Just like any other electrical office or household equipment, television and computer screens generate low-frequency electric and magnetic fields.
- These are mainly alternating electric and magnetic fields with a frequency of 50 Hz, which is the regular power supply frequency.
- To a lesser extent, harmonics (multiples of the basic frequency of 50 Hz) also occur.
- Static electric fields and higher-frequency electromagnetic fields up to the kilohertz range are also generated.
- Display tubes (cathode ray tubes) also produce weak X-rays. These, however, are almost completely screened due to the way the tube is constructed.
The intensity of the emitted non-ionising radiation and X-rays is so low that health risks can be ruled out when working at visual displays, and even if several devices are operated in the same room.
Magnetic fields of modern flat screens are considerably smaller
Modern flat screens do not have tubes and due to their design and operating mode they do not emit X-rays, and, moreover, their magnetic fields are considerably weaker than those of tube screens.
Regulations for ergonomic reasons
Up to today, occupational regulations related to work with display screen equipment have been established solely for ergonomic reasons such as
- long-term effects on the worker’s eyes,
- exposure to light,
- design of the workplace when working in a seated position for a long time, and
- psychological effects.
Similar advice should be followed when watching TV. Special attention should be paid to
- the background lighting, and an
- appropriate viewing distance from the screen.
A sufficient viewing distance should be adhered to in order to avoid eye damage. If for instance, the screen is much brighter than the background or if there are light reflections on the screen, the viewer’s eyes are under considerable strain.
As a rule, one can say: The bigger the screen, the longer the viewing distance should be.
TCO Standard for screens
TCO Development (an enterprise founded by TCO, the governing body of the Swedish trade unions for employees) grants approval for office equipment. Approval procedures involve
- energy consumption
- general ecological criteria,
- emissions of electromagnetic fields.
TCO Recommendations for maximum emissions of screens
TCO Development’s recommended maximum emission limits for screens are very low, thus pursuing TCO’s ambitious aim of not additionally increasing current exposure to electromagnetic fields (e.g., from various electric devices) at one’s workplace. This must be appreciated from a precautionary point of view.
The TCO-cachet is regularly updated and adapted to the state of technology.

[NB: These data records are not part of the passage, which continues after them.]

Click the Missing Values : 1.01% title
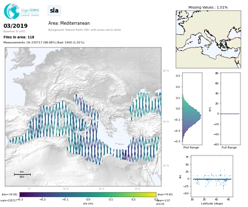Image resolution: width=248 pixels, height=207 pixels. (208, 8)
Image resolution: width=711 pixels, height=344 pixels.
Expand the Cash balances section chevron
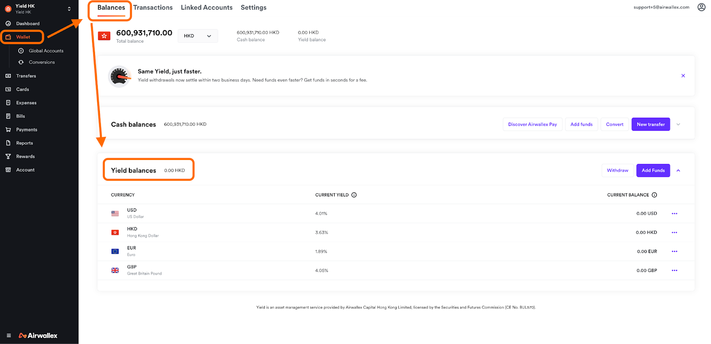[x=678, y=124]
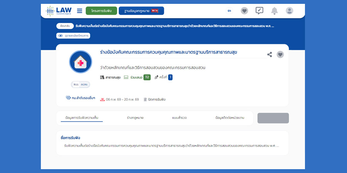Open the notifications bell
Screen dimensions: 347x173
(275, 11)
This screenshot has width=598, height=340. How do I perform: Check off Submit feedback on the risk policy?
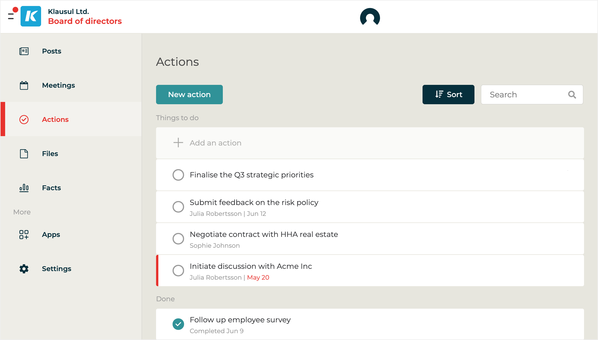tap(178, 207)
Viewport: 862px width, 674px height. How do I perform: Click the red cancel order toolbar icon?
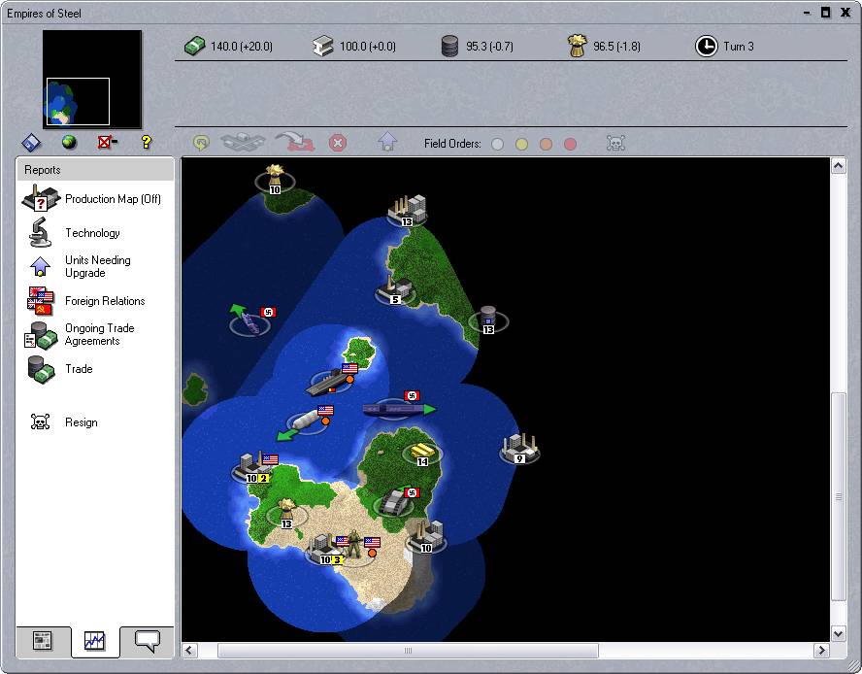[x=338, y=143]
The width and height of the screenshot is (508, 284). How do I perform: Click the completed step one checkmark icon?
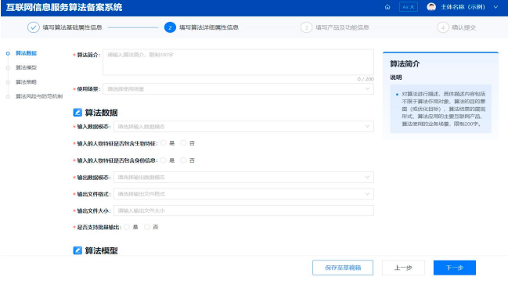34,27
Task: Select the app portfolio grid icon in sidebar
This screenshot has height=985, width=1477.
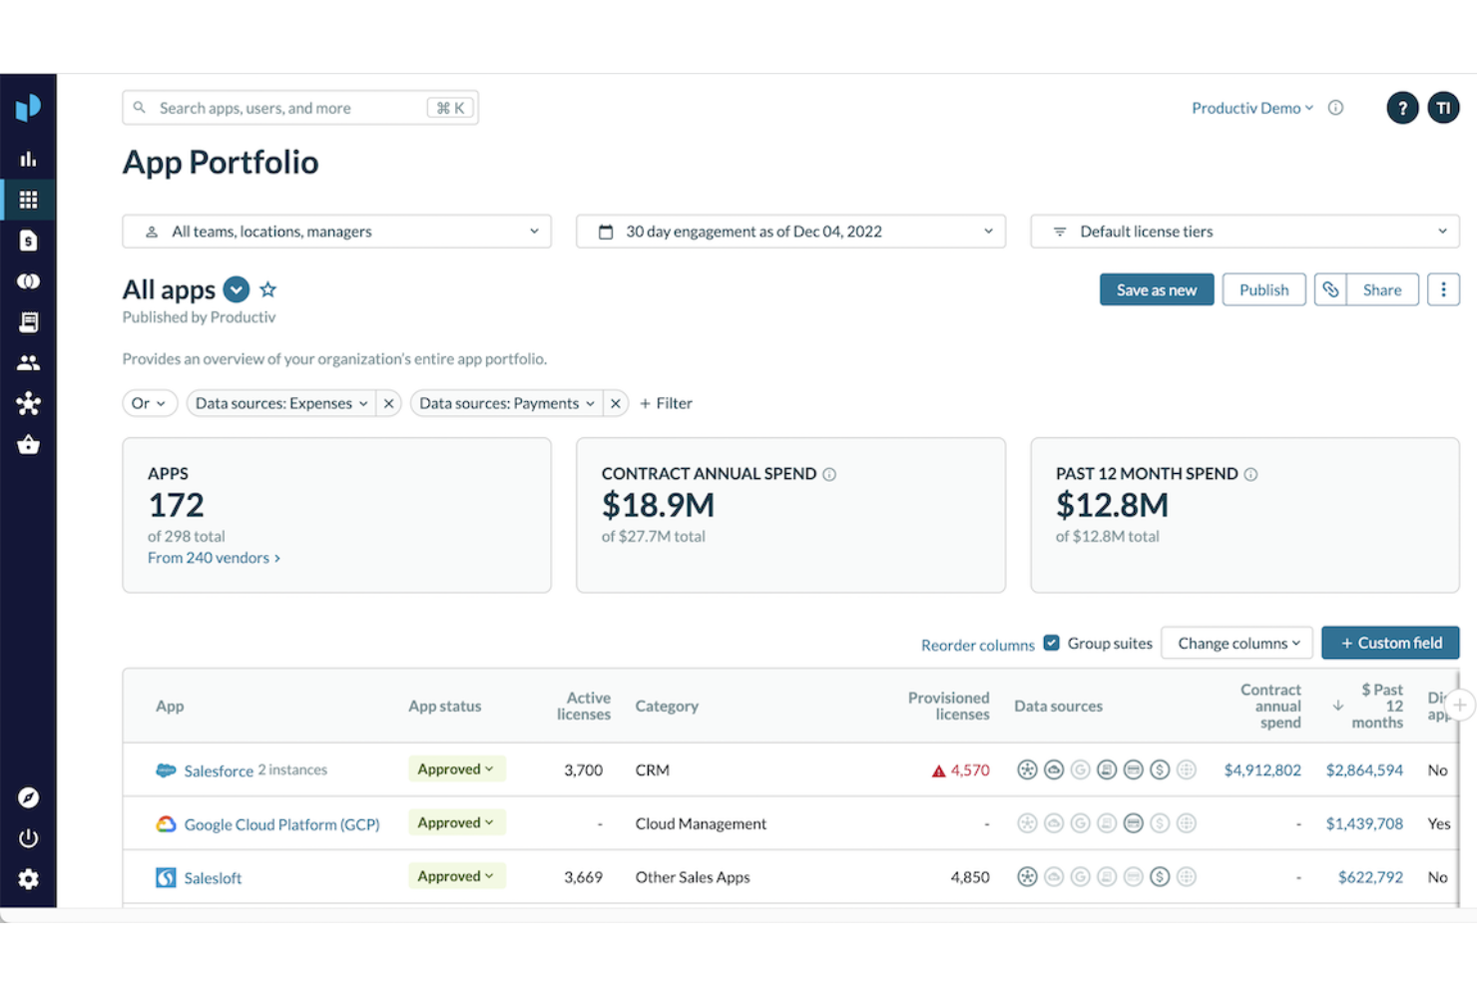Action: [x=28, y=199]
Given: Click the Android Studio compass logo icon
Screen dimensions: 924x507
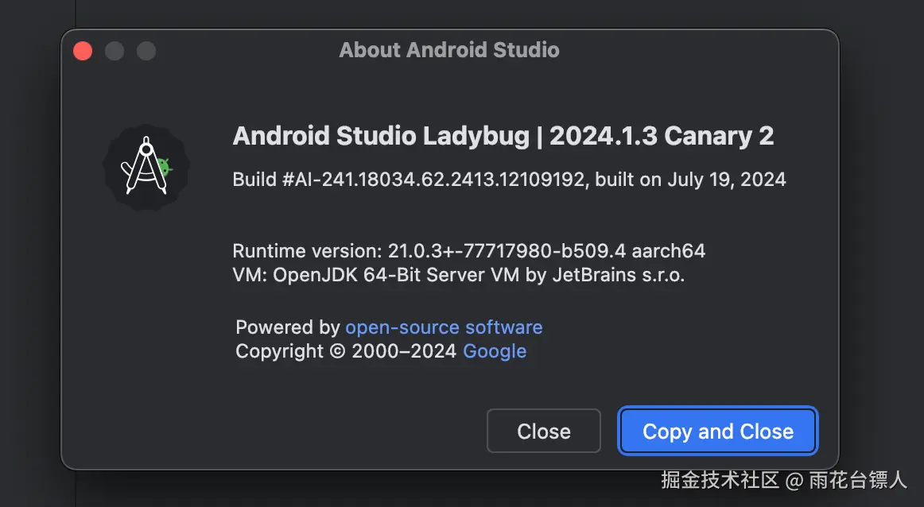Looking at the screenshot, I should (x=146, y=167).
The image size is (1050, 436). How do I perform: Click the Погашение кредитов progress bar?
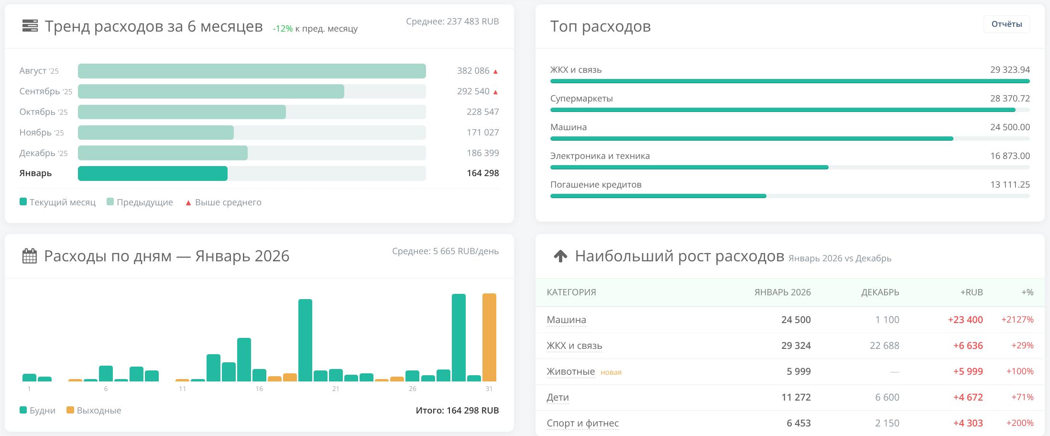[658, 196]
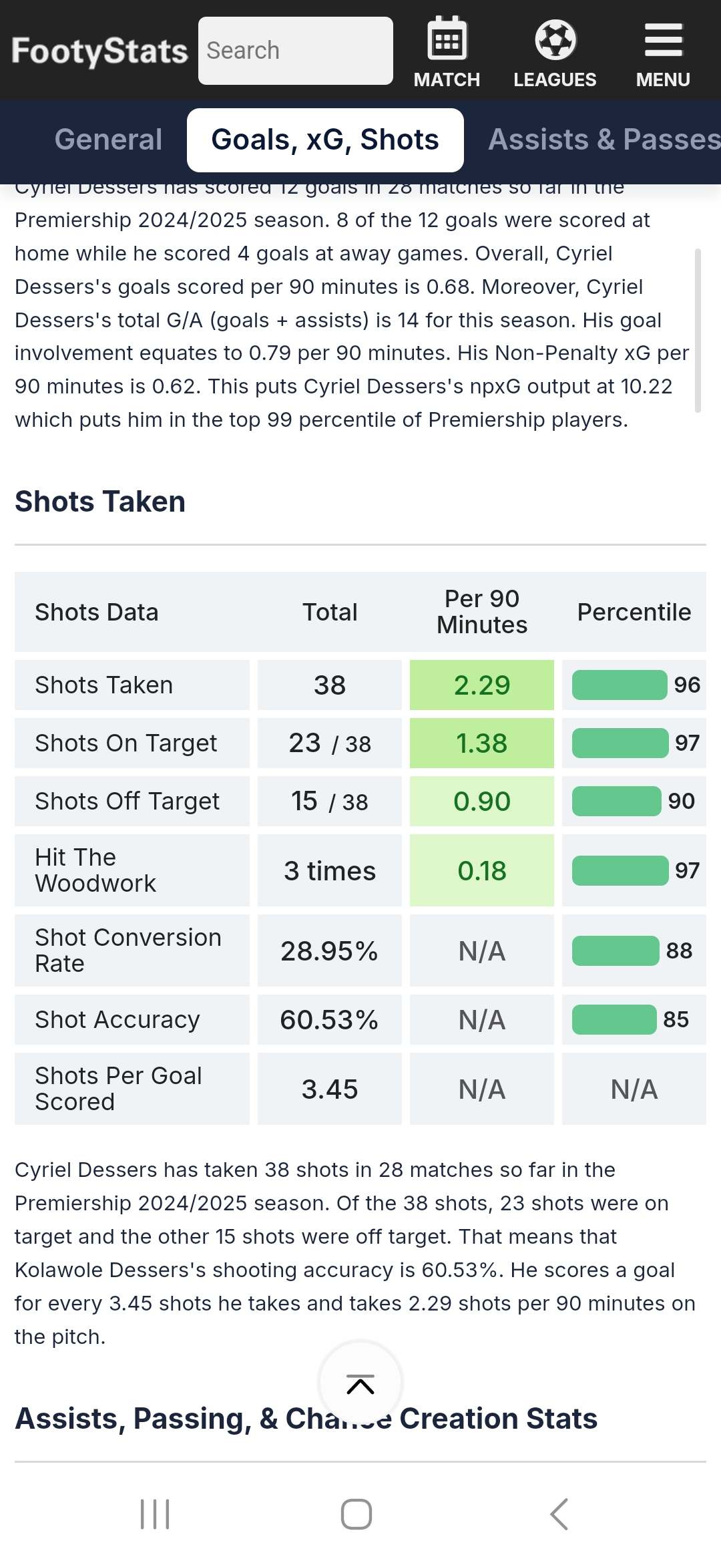
Task: Tap the Android back arrow icon
Action: 559,1514
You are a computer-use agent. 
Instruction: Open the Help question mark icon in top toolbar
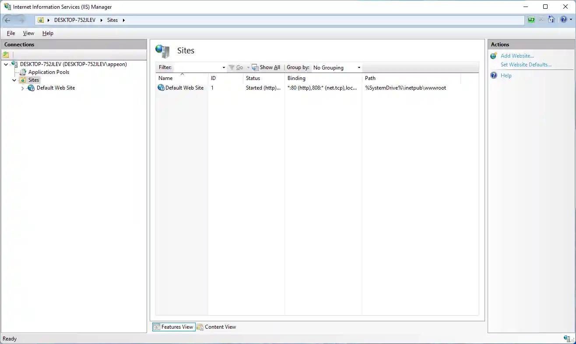(563, 20)
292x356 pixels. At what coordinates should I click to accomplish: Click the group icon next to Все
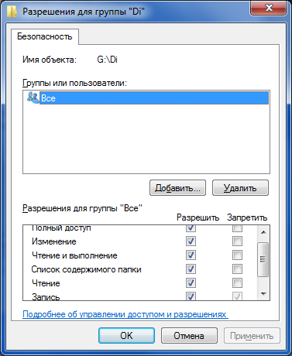tap(33, 98)
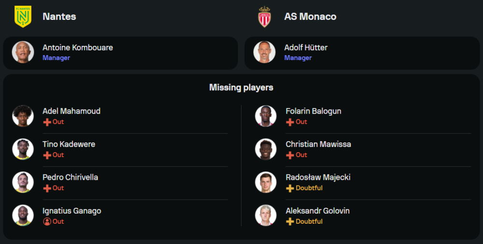The width and height of the screenshot is (483, 244).
Task: Open Adolf Hütter's manager photo
Action: tap(264, 52)
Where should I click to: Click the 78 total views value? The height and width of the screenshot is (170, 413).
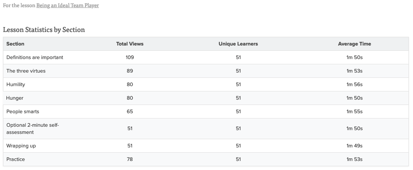click(130, 159)
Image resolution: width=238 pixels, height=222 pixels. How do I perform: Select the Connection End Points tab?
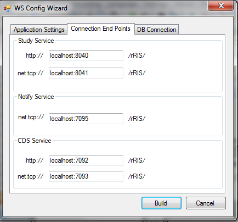click(101, 29)
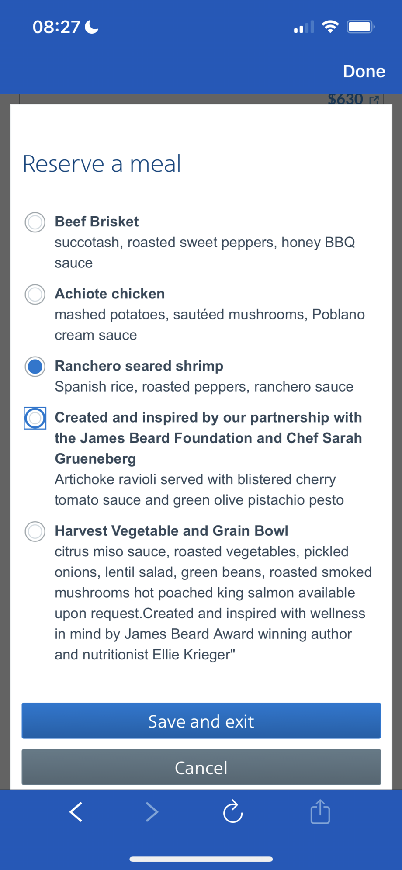Viewport: 402px width, 870px height.
Task: Open the share sheet icon
Action: tap(320, 811)
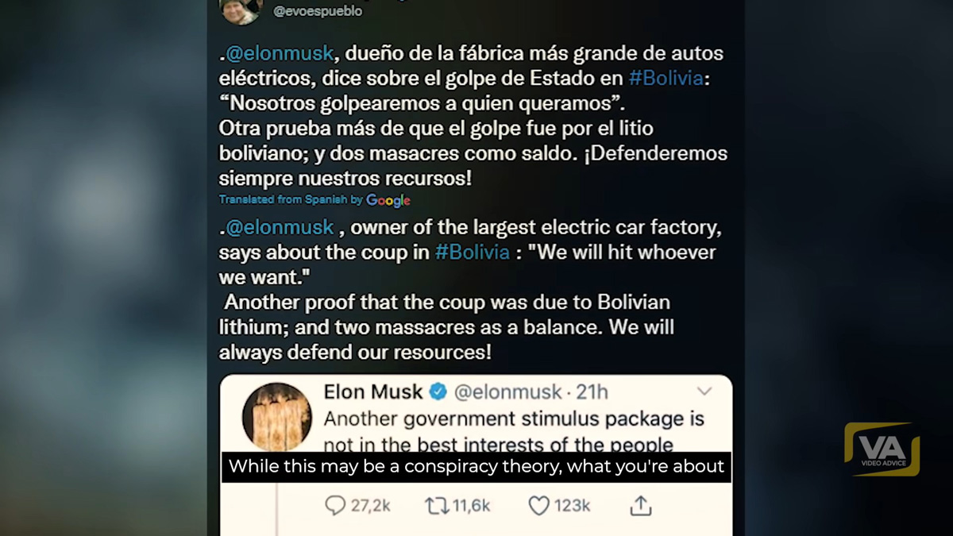The width and height of the screenshot is (953, 536).
Task: Click the 21h timestamp on quoted tweet
Action: pyautogui.click(x=592, y=391)
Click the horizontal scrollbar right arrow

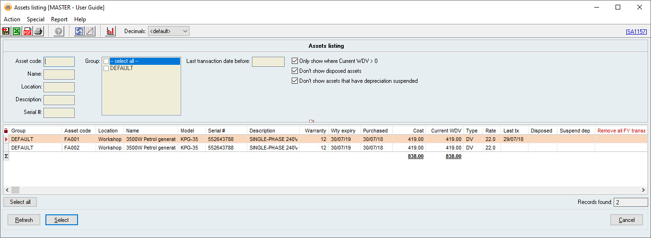(643, 190)
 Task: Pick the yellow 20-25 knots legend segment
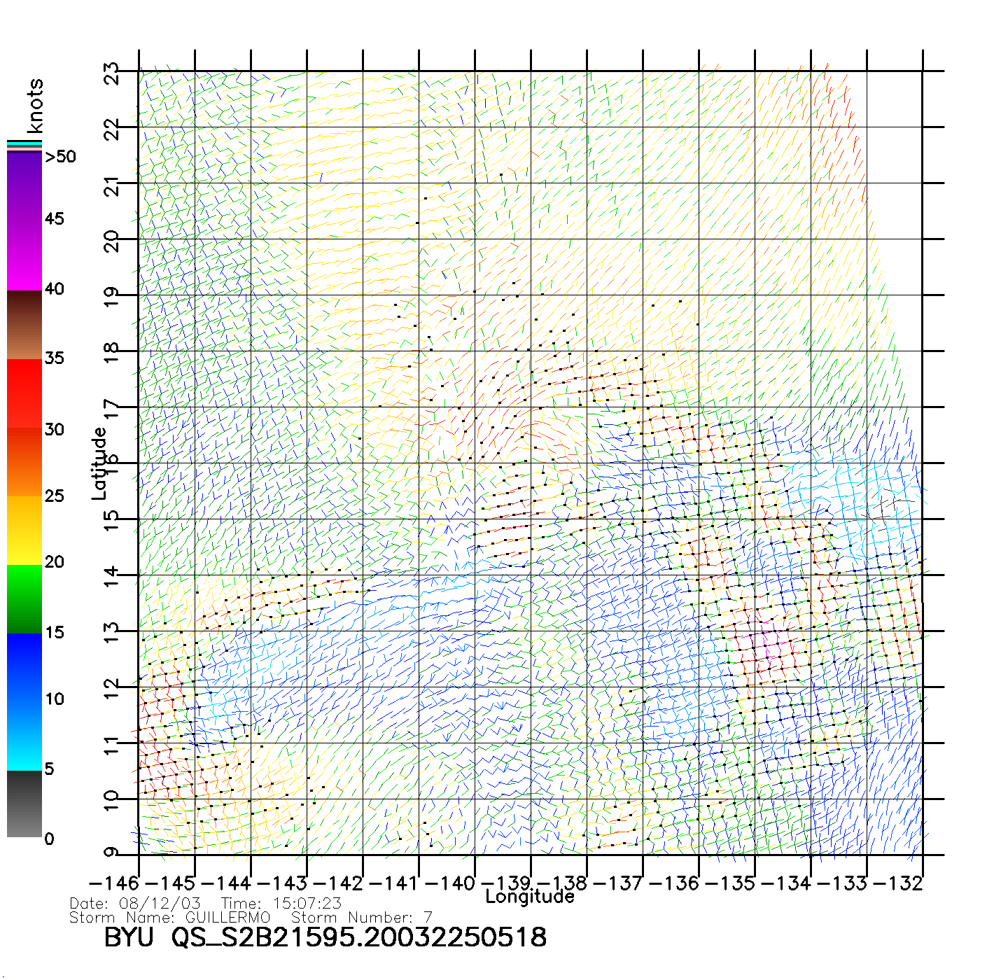pos(24,530)
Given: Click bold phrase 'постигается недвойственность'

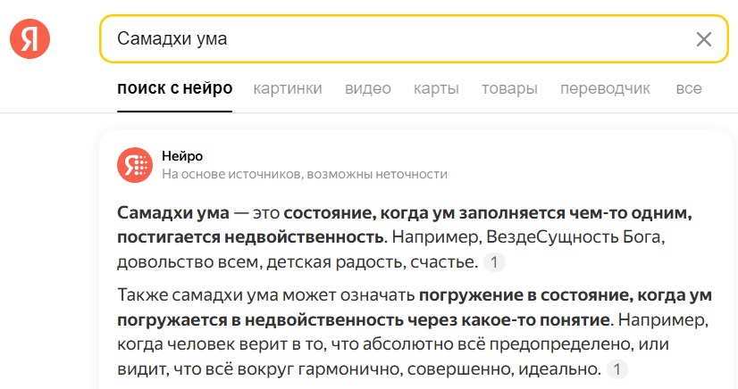Looking at the screenshot, I should (x=250, y=237).
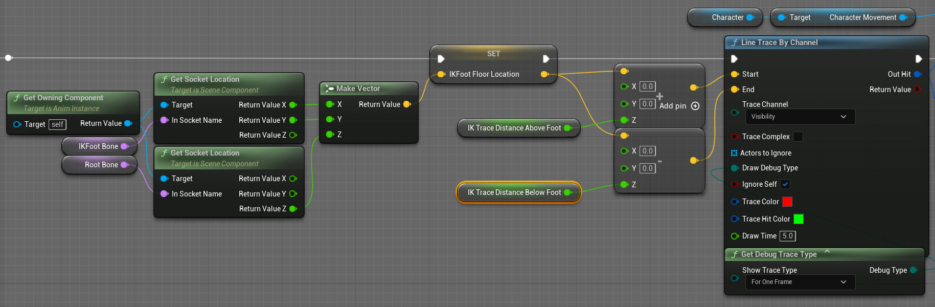Image resolution: width=935 pixels, height=307 pixels.
Task: Click the Make Vector Return Value pin
Action: 407,104
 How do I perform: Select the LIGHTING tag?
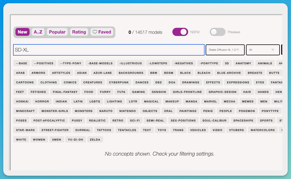[115, 101]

Today it is widespread, and a considerable number of screens adhere to a TCO standard. For further information, see the TCO Development web site.
TCO standard not mandatory for Germany
The TCO standard is not mandatory for Germany. Display screens, like any other electric devices, must adhere to the provisions of Germany’s legislation on product safety. Requirements related to emissions of electric and magnetic fields are contained in DIN regulations.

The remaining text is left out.